The optimistic outlook is based on investor interest returning to the gold space as the end of the Federal Reserve’s tightening cycle approaches.
“We are forecasting an end to Fed tightening by the middle of next year. In fact, the dramatic fall in market expectations of Fed tightening over the past six weeks has been a key factor in the recovery in gold prices,” the report said.
Capital Economics goes even further to suggest that in 2020 the Fed will start cutting rates more than the markets are pricing in at the moment, which should boost prices at the end of next year.
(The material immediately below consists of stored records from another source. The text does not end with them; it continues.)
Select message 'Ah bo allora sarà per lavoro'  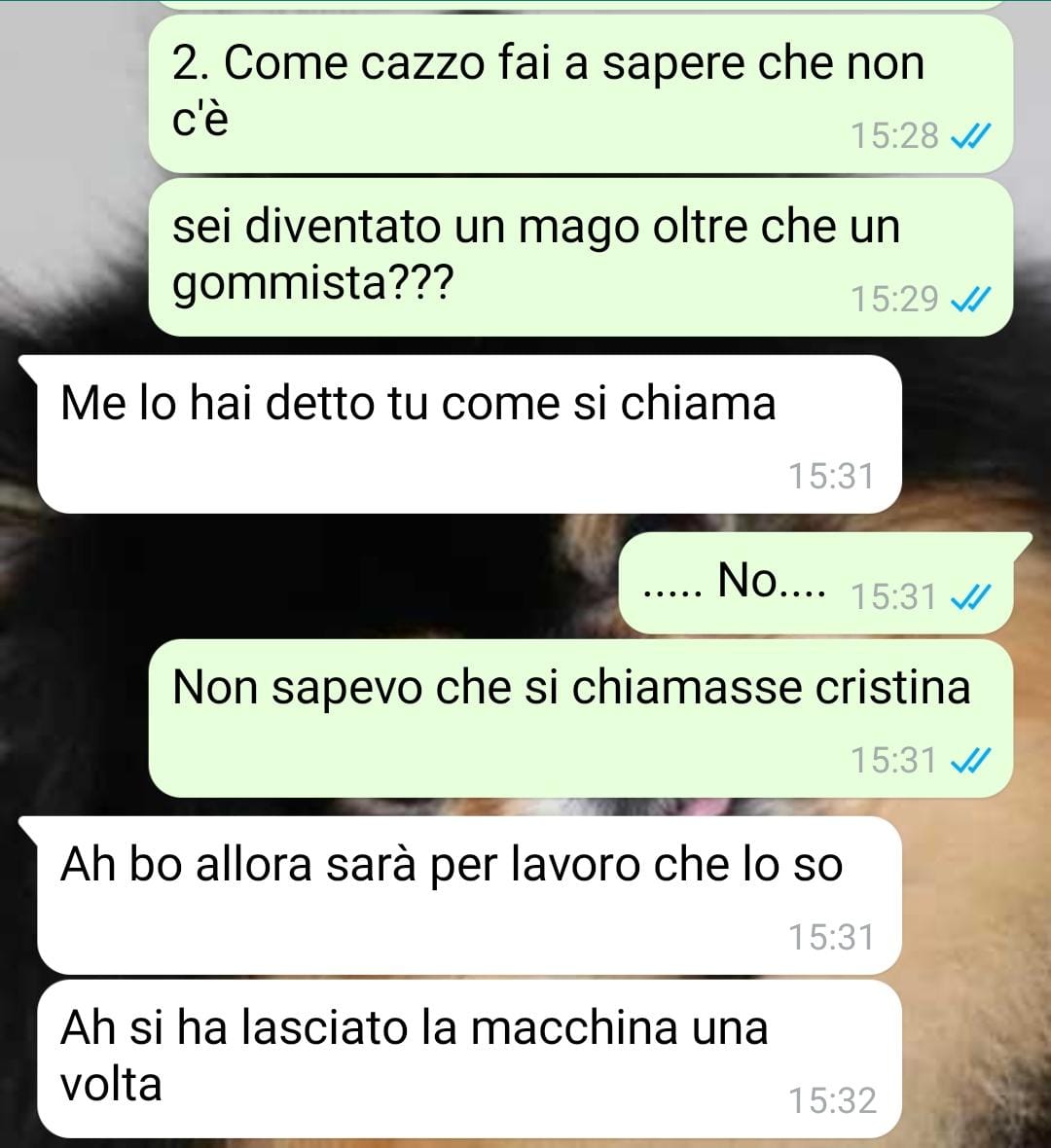[469, 895]
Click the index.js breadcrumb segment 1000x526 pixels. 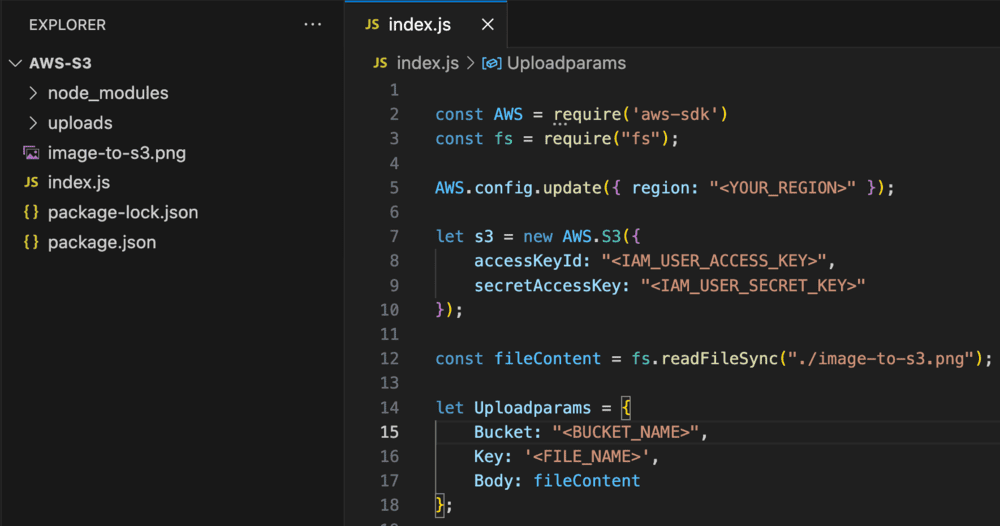(x=427, y=63)
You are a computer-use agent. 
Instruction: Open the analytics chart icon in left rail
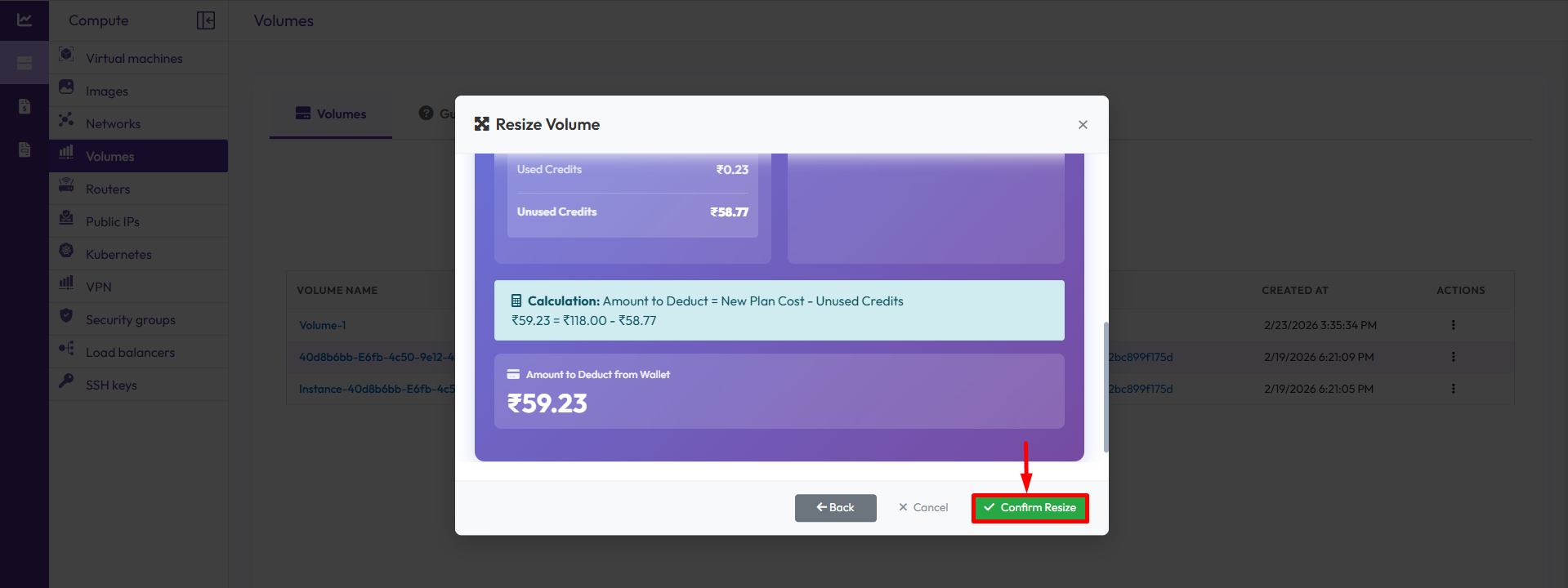pos(25,20)
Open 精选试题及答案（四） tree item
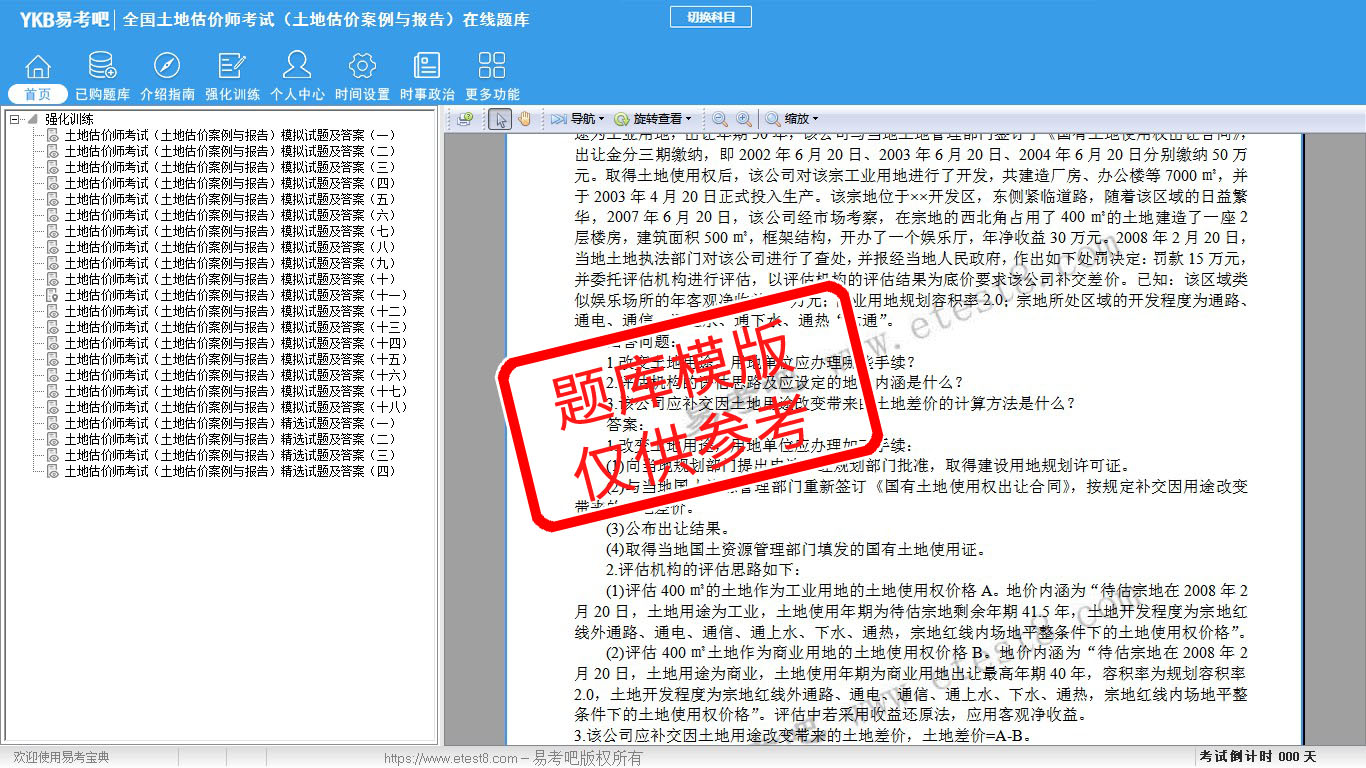This screenshot has height=768, width=1366. coord(229,471)
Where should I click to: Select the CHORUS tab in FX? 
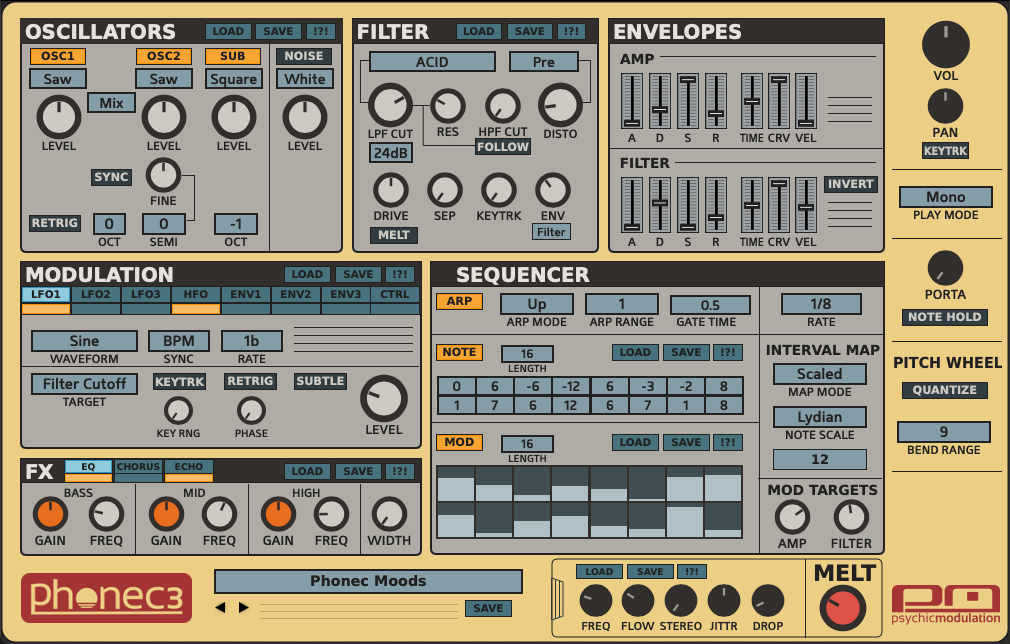click(138, 467)
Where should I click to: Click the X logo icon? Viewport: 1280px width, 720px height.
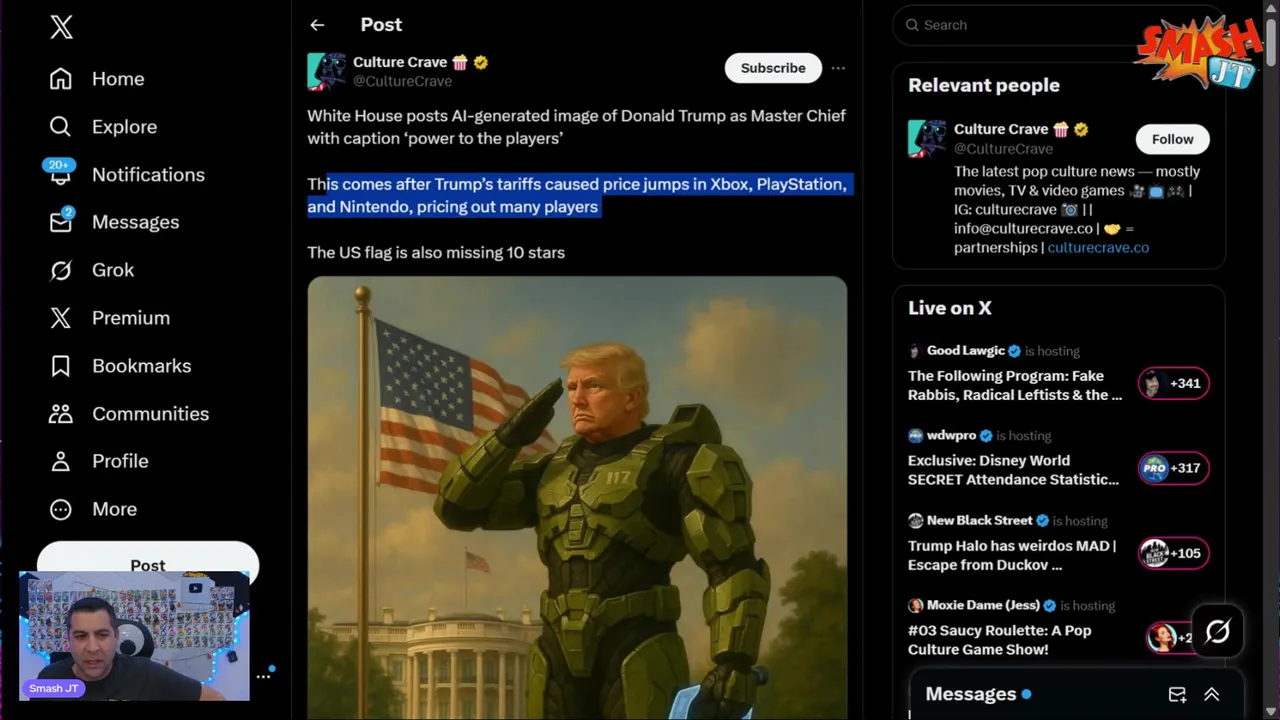(x=62, y=27)
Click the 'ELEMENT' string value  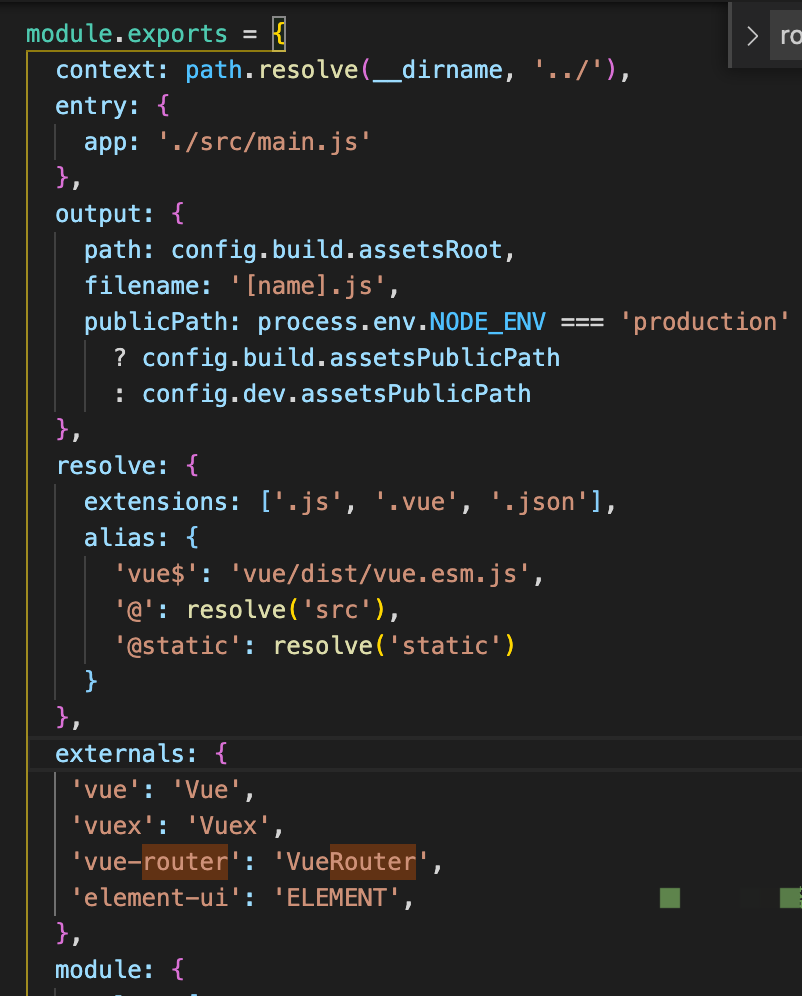pos(336,897)
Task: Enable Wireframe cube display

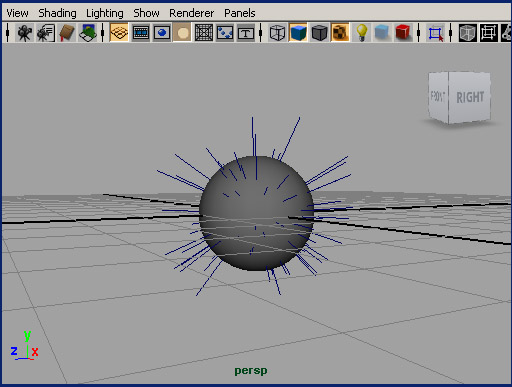Action: (x=277, y=33)
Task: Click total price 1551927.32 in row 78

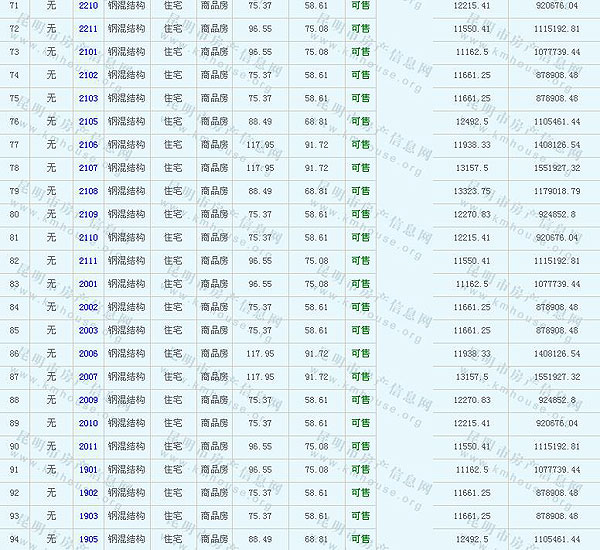Action: click(558, 168)
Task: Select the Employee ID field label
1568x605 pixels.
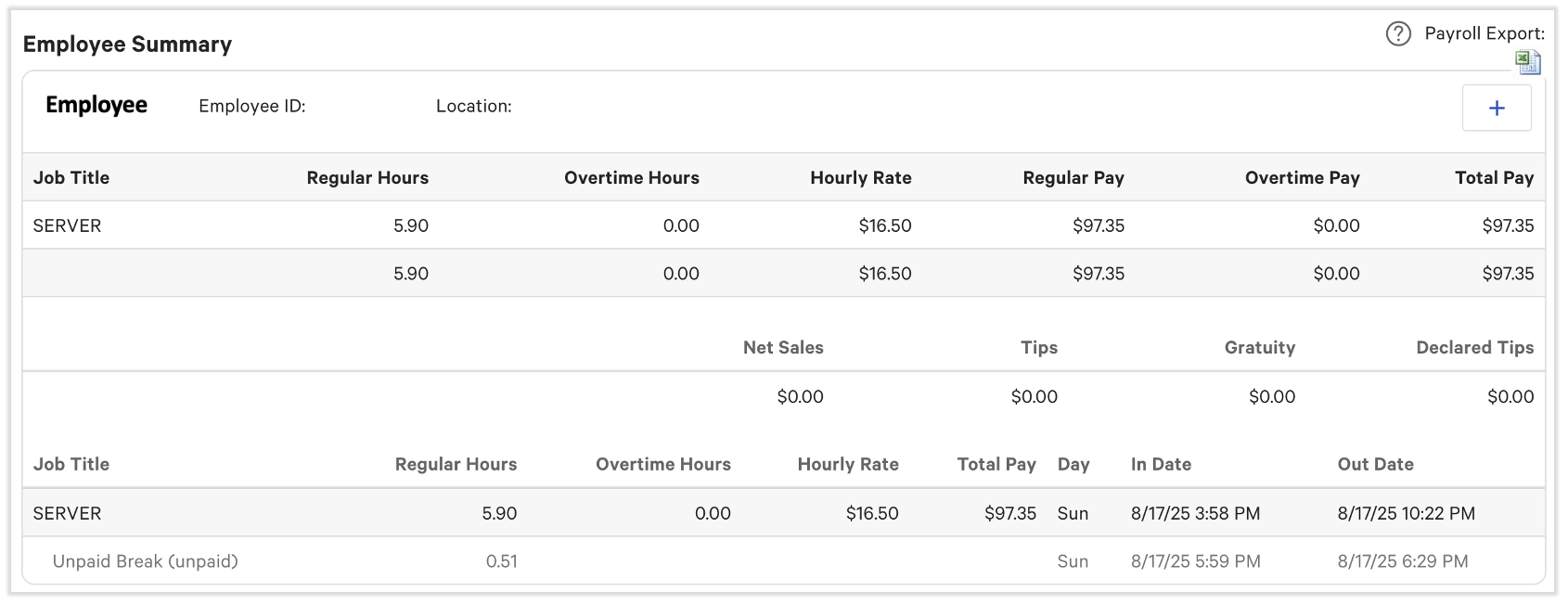Action: pyautogui.click(x=251, y=107)
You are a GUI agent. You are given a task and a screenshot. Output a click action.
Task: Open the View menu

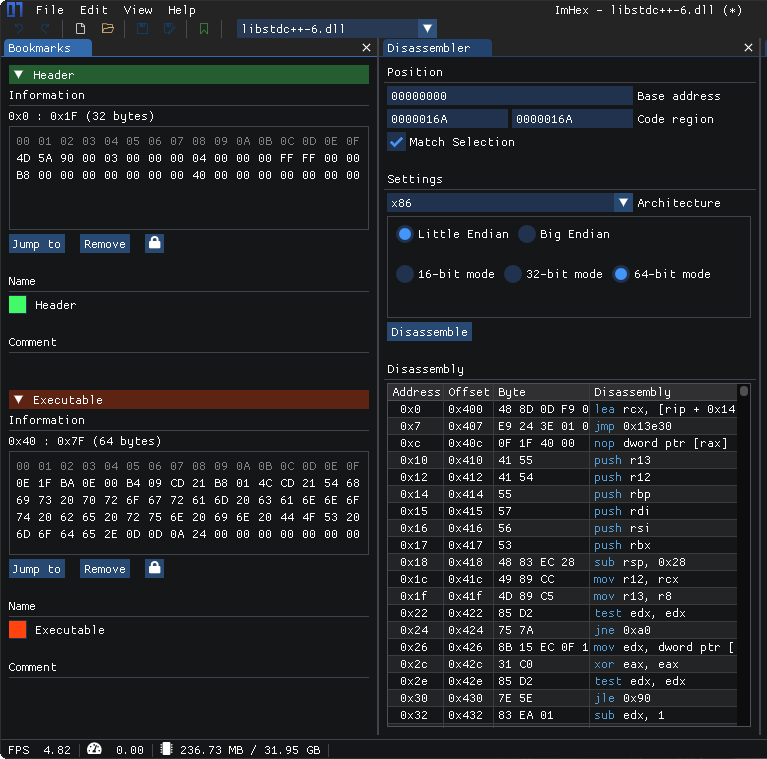pos(138,10)
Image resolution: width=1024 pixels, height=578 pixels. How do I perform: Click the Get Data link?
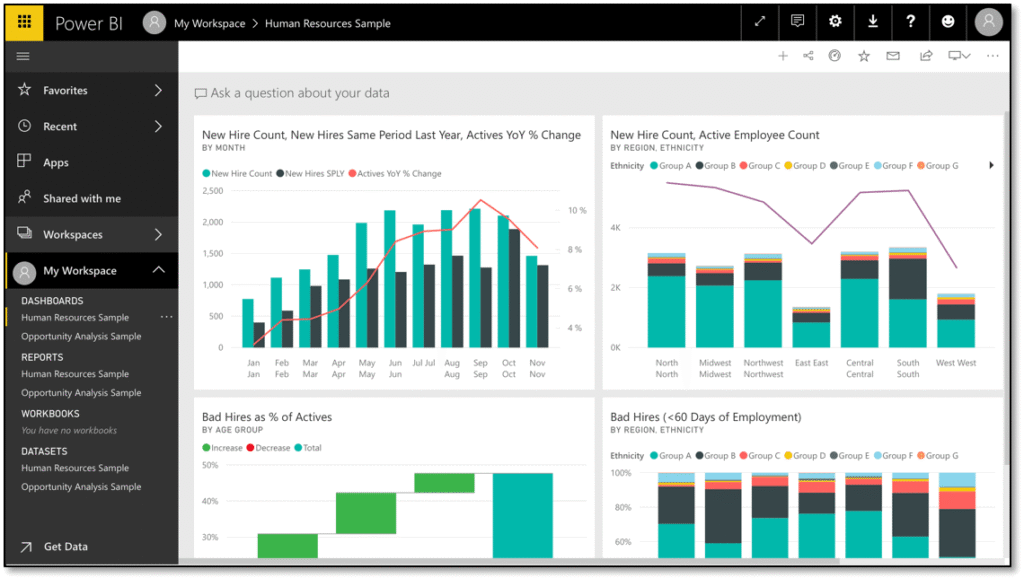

Another major driver for gold will be a weaker U.S. dollar in 2019, which has held back and pressured down gold prices for most of this year, the economists explained.
The yellow metal was last trading near fresh five-month highs, with the February Comex gold futures rose to $1,267.70, up 0.90% on the day.
The end-2019 target for Capital Economics is $1,300 an ounce for gold, followed by the $1,400 level at the end of 2020.
Also, demand for safe-haven assets should do well next year, with ETF holdings expected to rise back above 80 million ounces, added Capital Economics.
“We think that prices will continue to rise after 2019, underpinned by the deepening downturn in the U.S. economy in 2020 and looser U.S. monetary policy. Our forecast is for gold prices to reach $1,400 per ounce by end-2020,” the economists said.